Picture a computer that could finish your sentences, using a better turn of phrase; or use a snatch of melody to compose music that sounds as if you wrote it (though you never would have); or solve a problem by creating hundreds of lines of computer code—leaving you to focus on something even harder. In a sense, that computer is merely the descendant of the power looms and steam engines that hastened the Industrial Revolution. But it also belongs to a new class of machine, because it grasps the symbols in language, music and programming and uses them in ways that seem creative. A bit like a human.
The “foundation models” that can do these things represent a breakthrough in artificial intelligence, or ai. They, too, promise a revolution, but this one will affect the high-status brainwork that the Industrial Revolution never touched. There are no guarantees about what lies ahead—after all, ai has stumbled in the past. But it is time to look at the promise and perils of the next big thing in machine intelligence.
Foundation models are the latest twist on “deep learning” (dl), a technique that rose to prominence ten years ago and now dominates the field of ai. Loosely based on the networked structure of neurons in the human brain, dl systems are “trained” using millions or billions of examples of texts, images or sound clips. In recent years the ballooning cost, in time and money, of training ever-larger dl systems had prompted worries that the technique was reaching its limits. Some fretted about an “ai winter”. But foundation models show that building ever-larger and more complex dl does indeed continue to unlock ever more impressive new capabilities. Nobody knows where the limit lies.

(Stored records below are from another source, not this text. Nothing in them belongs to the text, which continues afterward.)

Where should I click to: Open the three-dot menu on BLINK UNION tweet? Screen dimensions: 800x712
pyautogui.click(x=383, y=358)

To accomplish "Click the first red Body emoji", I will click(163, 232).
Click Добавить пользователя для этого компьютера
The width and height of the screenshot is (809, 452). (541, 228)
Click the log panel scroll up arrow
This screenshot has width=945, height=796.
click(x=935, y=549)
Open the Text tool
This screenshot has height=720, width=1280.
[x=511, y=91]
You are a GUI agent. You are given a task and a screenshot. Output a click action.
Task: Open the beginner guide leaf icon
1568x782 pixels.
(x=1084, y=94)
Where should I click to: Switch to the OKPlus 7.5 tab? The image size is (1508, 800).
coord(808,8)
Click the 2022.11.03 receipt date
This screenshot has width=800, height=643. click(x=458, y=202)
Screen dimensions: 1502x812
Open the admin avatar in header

Foundation models have some surprising and useful properties. The eeriest of these is their “emergent” behaviour—that is, skills (such as the ability to get a joke or match a situation and a proverb) which arise from the size and depth of the models, rather than being the result of deliberate design. Just as a rapid succession of still photographs gives the sensation of movement, so trillions of binary computational decisions fuse into a simulacrum of fluid human comprehension and creativity that, whatever the philosophers may say, looks a lot like the real thing. Even the creators of these systems are surprised at their power.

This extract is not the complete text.